PROBLEM DETAILS: Please put every line of the entries below into a Markdown table with the columns "Row" and "Entry line," skipping blank lines. Number the rows in order.

Collection entries:
----------------

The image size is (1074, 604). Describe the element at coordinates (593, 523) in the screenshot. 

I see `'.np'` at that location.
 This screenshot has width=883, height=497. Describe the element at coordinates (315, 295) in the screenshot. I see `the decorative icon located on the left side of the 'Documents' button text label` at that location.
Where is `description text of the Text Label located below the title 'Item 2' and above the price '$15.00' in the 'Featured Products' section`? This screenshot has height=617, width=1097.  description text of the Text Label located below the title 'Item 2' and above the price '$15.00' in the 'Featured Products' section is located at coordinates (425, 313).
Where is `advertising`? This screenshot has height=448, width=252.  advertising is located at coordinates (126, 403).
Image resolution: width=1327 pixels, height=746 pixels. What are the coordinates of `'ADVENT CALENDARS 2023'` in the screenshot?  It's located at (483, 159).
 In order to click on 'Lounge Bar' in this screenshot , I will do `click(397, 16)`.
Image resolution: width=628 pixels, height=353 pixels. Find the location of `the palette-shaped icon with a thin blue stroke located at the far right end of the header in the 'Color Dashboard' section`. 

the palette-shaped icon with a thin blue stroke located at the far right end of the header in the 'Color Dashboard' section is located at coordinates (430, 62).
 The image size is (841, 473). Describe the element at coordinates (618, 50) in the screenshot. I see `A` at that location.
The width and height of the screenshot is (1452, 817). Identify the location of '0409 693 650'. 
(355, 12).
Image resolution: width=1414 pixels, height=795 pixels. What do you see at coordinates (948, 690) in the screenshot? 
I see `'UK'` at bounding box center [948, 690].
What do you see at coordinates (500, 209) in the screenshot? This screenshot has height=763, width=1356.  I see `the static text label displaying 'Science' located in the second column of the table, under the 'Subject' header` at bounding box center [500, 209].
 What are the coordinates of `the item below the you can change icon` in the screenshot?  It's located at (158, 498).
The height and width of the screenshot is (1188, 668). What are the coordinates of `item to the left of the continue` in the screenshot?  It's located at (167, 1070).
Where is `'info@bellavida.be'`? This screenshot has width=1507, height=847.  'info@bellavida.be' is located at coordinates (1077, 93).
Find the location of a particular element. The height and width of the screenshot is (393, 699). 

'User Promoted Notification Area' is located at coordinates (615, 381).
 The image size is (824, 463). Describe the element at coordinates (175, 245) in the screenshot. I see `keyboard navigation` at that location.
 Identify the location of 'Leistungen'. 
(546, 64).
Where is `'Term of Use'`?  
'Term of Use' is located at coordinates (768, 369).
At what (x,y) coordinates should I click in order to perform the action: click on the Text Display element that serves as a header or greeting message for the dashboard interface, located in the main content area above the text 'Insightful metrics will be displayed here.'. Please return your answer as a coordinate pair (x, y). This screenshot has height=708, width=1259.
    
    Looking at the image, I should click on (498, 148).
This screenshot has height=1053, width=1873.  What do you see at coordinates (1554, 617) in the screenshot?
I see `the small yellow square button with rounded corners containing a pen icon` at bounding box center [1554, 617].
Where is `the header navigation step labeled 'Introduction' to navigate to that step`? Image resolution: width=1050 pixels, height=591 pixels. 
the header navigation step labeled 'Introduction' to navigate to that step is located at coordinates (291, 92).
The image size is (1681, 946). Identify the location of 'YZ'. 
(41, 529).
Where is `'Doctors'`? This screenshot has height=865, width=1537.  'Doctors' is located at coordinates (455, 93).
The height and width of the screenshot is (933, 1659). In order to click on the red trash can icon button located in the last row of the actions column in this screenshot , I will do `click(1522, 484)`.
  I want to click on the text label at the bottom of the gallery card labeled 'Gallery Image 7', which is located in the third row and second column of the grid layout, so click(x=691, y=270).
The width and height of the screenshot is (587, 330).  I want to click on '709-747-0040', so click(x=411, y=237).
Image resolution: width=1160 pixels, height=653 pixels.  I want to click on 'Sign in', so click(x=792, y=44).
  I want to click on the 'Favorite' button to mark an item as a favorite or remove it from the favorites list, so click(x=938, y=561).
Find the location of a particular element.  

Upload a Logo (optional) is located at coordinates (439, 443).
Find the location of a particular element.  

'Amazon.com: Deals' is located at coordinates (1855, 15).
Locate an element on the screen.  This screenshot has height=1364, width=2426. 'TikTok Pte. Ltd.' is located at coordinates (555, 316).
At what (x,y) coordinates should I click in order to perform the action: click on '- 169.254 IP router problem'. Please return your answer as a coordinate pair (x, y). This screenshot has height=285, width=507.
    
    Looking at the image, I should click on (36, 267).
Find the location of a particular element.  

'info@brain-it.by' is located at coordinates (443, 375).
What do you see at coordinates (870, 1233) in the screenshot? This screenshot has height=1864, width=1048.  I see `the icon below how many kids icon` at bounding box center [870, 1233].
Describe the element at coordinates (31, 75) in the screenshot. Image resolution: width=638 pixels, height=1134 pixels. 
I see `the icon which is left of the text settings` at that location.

----------------

TASK SOLUTION:
| Row | Entry line |
|---|---|
| 1 | The image size is (1074, 604). Describe the element at coordinates (593, 523) in the screenshot.  |
| 2 | I see `'.np'` at that location. |
| 3 |  This screenshot has width=883, height=497. Describe the element at coordinates (315, 295) in the screenshot. I see `the decorative icon located on the left side of the 'Documents' button text label` at that location. |
| 4 | Where is `description text of the Text Label located below the title 'Item 2' and above the price '$15.00' in the 'Featured Products' section`? This screenshot has height=617, width=1097.  description text of the Text Label located below the title 'Item 2' and above the price '$15.00' in the 'Featured Products' section is located at coordinates (425, 313). |
| 5 | Where is `advertising`? This screenshot has height=448, width=252.  advertising is located at coordinates (126, 403). |
| 6 | Image resolution: width=1327 pixels, height=746 pixels. What are the coordinates of `'ADVENT CALENDARS 2023'` in the screenshot?  It's located at (483, 159). |
| 7 |  In order to click on 'Lounge Bar' in this screenshot , I will do `click(397, 16)`. |
| 8 | Image resolution: width=628 pixels, height=353 pixels. Find the location of `the palette-shaped icon with a thin blue stroke located at the far right end of the header in the 'Color Dashboard' section`.  |
| 9 | the palette-shaped icon with a thin blue stroke located at the far right end of the header in the 'Color Dashboard' section is located at coordinates (430, 62). |
| 10 |  The image size is (841, 473). Describe the element at coordinates (618, 50) in the screenshot. I see `A` at that location. |
| 11 | The width and height of the screenshot is (1452, 817). Identify the location of '0409 693 650'.  |
| 12 | (355, 12). |
| 13 | Image resolution: width=1414 pixels, height=795 pixels. What do you see at coordinates (948, 690) in the screenshot?  |
| 14 | I see `'UK'` at bounding box center [948, 690]. |
| 15 | What do you see at coordinates (500, 209) in the screenshot? This screenshot has height=763, width=1356.  I see `the static text label displaying 'Science' located in the second column of the table, under the 'Subject' header` at bounding box center [500, 209]. |
| 16 |  What are the coordinates of `the item below the you can change icon` in the screenshot?  It's located at (158, 498). |
| 17 | The height and width of the screenshot is (1188, 668). What are the coordinates of `item to the left of the continue` in the screenshot?  It's located at (167, 1070). |
| 18 | Where is `'info@bellavida.be'`? This screenshot has width=1507, height=847.  'info@bellavida.be' is located at coordinates (1077, 93). |
| 19 | Find the location of a particular element. The height and width of the screenshot is (393, 699).  |
| 20 | 'User Promoted Notification Area' is located at coordinates (615, 381). |
| 21 |  The image size is (824, 463). Describe the element at coordinates (175, 245) in the screenshot. I see `keyboard navigation` at that location. |
| 22 |  Identify the location of 'Leistungen'.  |
| 23 | (546, 64). |
| 24 | Where is `'Term of Use'`?   |
| 25 | 'Term of Use' is located at coordinates (768, 369). |
| 26 | At what (x,y) coordinates should I click in order to perform the action: click on the Text Display element that serves as a header or greeting message for the dashboard interface, located in the main content area above the text 'Insightful metrics will be displayed here.'. Please return your answer as a coordinate pair (x, y). This screenshot has height=708, width=1259. |
| 27 |     Looking at the image, I should click on (498, 148). |
| 28 | This screenshot has height=1053, width=1873.  What do you see at coordinates (1554, 617) in the screenshot? |
| 29 | I see `the small yellow square button with rounded corners containing a pen icon` at bounding box center [1554, 617]. |
| 30 | Where is `the header navigation step labeled 'Introduction' to navigate to that step`? Image resolution: width=1050 pixels, height=591 pixels.  |
| 31 | the header navigation step labeled 'Introduction' to navigate to that step is located at coordinates (291, 92). |
| 32 | The image size is (1681, 946). Identify the location of 'YZ'.  |
| 33 | (41, 529). |
| 34 | Where is `'Doctors'`? This screenshot has height=865, width=1537.  'Doctors' is located at coordinates (455, 93). |
| 35 | The height and width of the screenshot is (933, 1659). In order to click on the red trash can icon button located in the last row of the actions column in this screenshot , I will do `click(1522, 484)`. |
| 36 |   I want to click on the text label at the bottom of the gallery card labeled 'Gallery Image 7', which is located in the third row and second column of the grid layout, so click(x=691, y=270). |
| 37 | The width and height of the screenshot is (587, 330).  I want to click on '709-747-0040', so click(x=411, y=237). |
| 38 | Image resolution: width=1160 pixels, height=653 pixels.  I want to click on 'Sign in', so click(x=792, y=44). |
| 39 |   I want to click on the 'Favorite' button to mark an item as a favorite or remove it from the favorites list, so click(x=938, y=561). |
| 40 | Find the location of a particular element.   |
| 41 | Upload a Logo (optional) is located at coordinates (439, 443). |
| 42 | Find the location of a particular element.   |
| 43 | 'Amazon.com: Deals' is located at coordinates (1855, 15). |
| 44 | Locate an element on the screen.  This screenshot has height=1364, width=2426. 'TikTok Pte. Ltd.' is located at coordinates (555, 316). |
| 45 | At what (x,y) coordinates should I click in order to perform the action: click on '- 169.254 IP router problem'. Please return your answer as a coordinate pair (x, y). This screenshot has height=285, width=507. |
| 46 |     Looking at the image, I should click on (36, 267). |
| 47 | Find the location of a particular element.   |
| 48 | 'info@brain-it.by' is located at coordinates (443, 375). |
| 49 | What do you see at coordinates (870, 1233) in the screenshot? This screenshot has height=1864, width=1048.  I see `the icon below how many kids icon` at bounding box center [870, 1233]. |
| 50 | Describe the element at coordinates (31, 75) in the screenshot. Image resolution: width=638 pixels, height=1134 pixels.  |
| 51 | I see `the icon which is left of the text settings` at that location. |